My bet is that the Balinese percussion keeps the dancing intestines happy... it's always inspired me when I haven't been up to my bloodsucking responsibilities.

Aaron --
That's pretty cool... I guess with something as traumatic as an infant dying, people are bound to look for some sort of reason.

... Ryan

FROM: Joan
DATE: Thursday February 24, 2000 -- 7:03:31AM
That's an interesting theory about the myth being created to explain miscarriages and infant death syndrome. The "Pananggalan" certainly seems to represent the horridness of those two events. Who originated myths in ancient times? Religious representatives or just everyday people? I find it interesting that the creature that consumes babies would be depicted as female.

FROM: Franko
DATE: Thursday February 24, 2000 -- 8:31:12AM
This puts me in the mind of a recent article I was reading in the granola-for-wannabe-adventurist-type-yuppies (i.e. me) rag Outside. It's about the NYPD scuba team. They tell stories of pulling human remains out of the various waterways around NYC where the upper part of the body will cleanly detach from the lower portion due to 1) decomposition from being immersed in NY's polluted waters, and more importantly 2) the fact that the feet are firmly set in crate-sized cement blocks. Perhaps the origins of all these myths traces back to the ancient Mafioso diety "Tony".

FROM: Aaron
DATE: Thursday February 24, 2000 -- 1:56:08PM
I wonder if this is where they got the idea for the detached-head-and-spine scene in "Star Trek: First Contact" where the Borg Queen first appears.

FROM: Matt
DATE: Thursday February 24, 2000 -- 11:55:52PM
Speaking of Outdoors a writer from that mag is coming to speak to my Journalism Practicum class on wednesday. He wrote a big feature on shark attacks sometime recently

FROM: Ryan
DATE: Friday February 25, 2000 -- 12:06:44AM
Did he interview the sharks? That would have been cool. :)
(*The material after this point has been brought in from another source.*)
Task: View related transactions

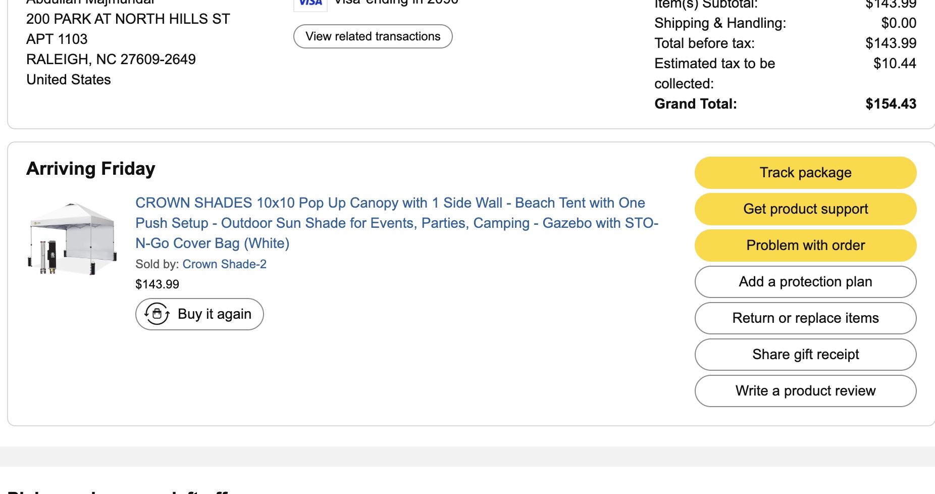Action: tap(373, 36)
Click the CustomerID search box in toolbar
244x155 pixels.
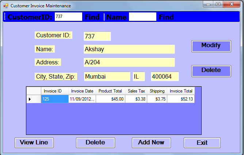click(68, 17)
Matt, remind me sometime to show you a classic Shark v.s. Zombie underwater battle. Very cool.

... Ryan

FROM: Jean-Claude Michel
DATE: Saturday April 21, 2001 -- 6:46:18PM
hello... you must be kidding! there are MANY more than 2 films on the Penanggalan - or the Manananggal, as it is known in Malaysia! I have at least 3 Indonesian movies on video dealing with this creature (including LEAK), plus the Hong Kong film you mentioned, and Thai posters of other films depicting the same monster... In 1997, in the Philippines, Mario O'Hara directed "Manananggal sa Maynila" depicting the horrors caused by the arrival of the creature in Manila, etc!
I'm sure at least 15 or even 20 films were made about this strange myth...
Jean-Claude (France)

FROM: Jean-Claude MICHEL
DATE: Saturday April 21, 2001 -- 6:53:38PM
Hi... I forgot to tell you: my tape of "The Witch with the Flying Head" came from Tai Seng Video Marketing, Inc.
their adress: 170 South Spruce Avenue, Suite 200, South San Francisco, CA 94080, USA - Tel: 415-871-8118, Fax: 415-871-2392. But apparently this tape was manufactured in 1993 so I don't know if it's still available. The tape is good, but unfortunately the image is cropped (it was a wide screen film originally), but the color is good. It's of course in the NTSC system. Tell me if you have problem for getting the tape, I could eventually made a copy for you.
Best always,

FROM: Ryan
DATE: Saturday April 21, 2001 -- 9:08:22PM
Jean -- I'd be interested in seeing some of those other films. Drop me a line sometime.

I will check with Tai Seng about WITCH WITH FLYING HEAD. I didn't realize that such a large distributor released that movie in the last decade. What language is your copy in? The only existing copy I had heard about (from Video Search of Miami) is dubbed in Vietnamese with no subtitles.

FROM: Jean-Claude Michel
DATE: Friday June 1, 2001 -- 11:33:34AM
Ryan, sorry for the delay in writing, I was not in Paris recently. The language is Mandarin or Cantonese I think, not in English...
I'll tell more about the other versions of this myth I have on video in e next mail.

DATE: Saturday January 1, 2005 -- 2:11:48 pm

Ryan February 24, 2008, 3:31 am

By a crazy coincidence, Mystics in Bali is the disc I currently have out from Netflix and I’m in the middle of watching it now, eight years to the day after this Ping. I forgot how great this movie is.